Cercherò di riempire il vuoto attraverso un
percorso a cavallo tra storia dell’arte e psicologia.
Grazie a tutti quelli che vorranno ricominciare a
seguirci.
Se la psicologia sia una scienza è da sempre un
dibattito aperto che vede schierati umanisti e scienziati. Questi, com’è noto,
si battono per affermare l’inutilità e l’arbitraria elevazione a ruolo di
scienza della disciplina psicologica, adducendo come prima motivazione la sua
impossibilità alla formulazione di leggi, ma soltanto probabilità,
l’inefficacia terapeutica e l’inconsistenza gnoseologica. Ammesso che ciò sia
vero, è, però, innegabile il suo essere un ponte perfettamente modellato tra
filosofia ed ermeneutica ed il fascino che esercita, nelle sue varie
espressioni e sfaccettature, sugli uomini che vogliono indagare la mente umana.
Come agisce, come risponde, come si muove nella realtà che la circonda.

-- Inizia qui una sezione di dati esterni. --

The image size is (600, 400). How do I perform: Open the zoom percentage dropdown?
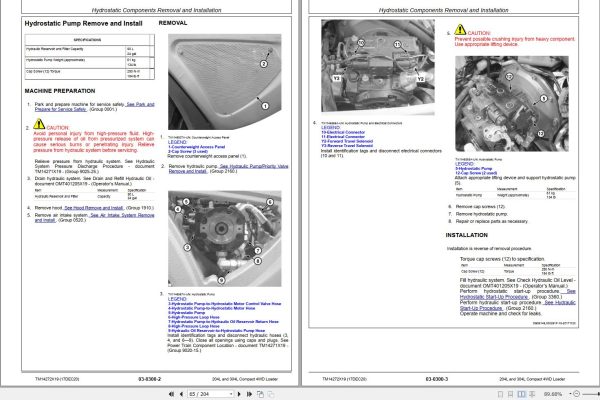click(x=570, y=394)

Per quanto i campi di applicazione psicologica
costituiscano una vastissima gamma, mi vorrei soffermare su uno degli aspetti
più “emozionali”, ovvero il suo ruolo in campo artistico. Gli artisti, particolarmente sensibili alla
realtà che li circonda, riescono più di ogni altra “categoria umana” ad entrare
nel profondo dell’essenza antropica. Ciò rende particolarmente naturale il
rapporto con la psicologia, anche se oggi si parlerà, in modo particolare, di
psicoanalisi.
L’artista con cui voglio
dare il via è Renè Magritte, genio indiscusso, innovativo e sagace osservatore
di realtà insolitamente rappresentate che decontestualizza oggetti e persone,
lasciando lo spettatore ad un primo sguardo sgomento. Analizzando con più
attenzione le sue opere e cogliendone il senso profondo che ne ha voluto dare,
si capisce bene come l’artista si sia lasciato profondamente influenzare dalle
sue esperienze e dalle neonate teorie freudiane.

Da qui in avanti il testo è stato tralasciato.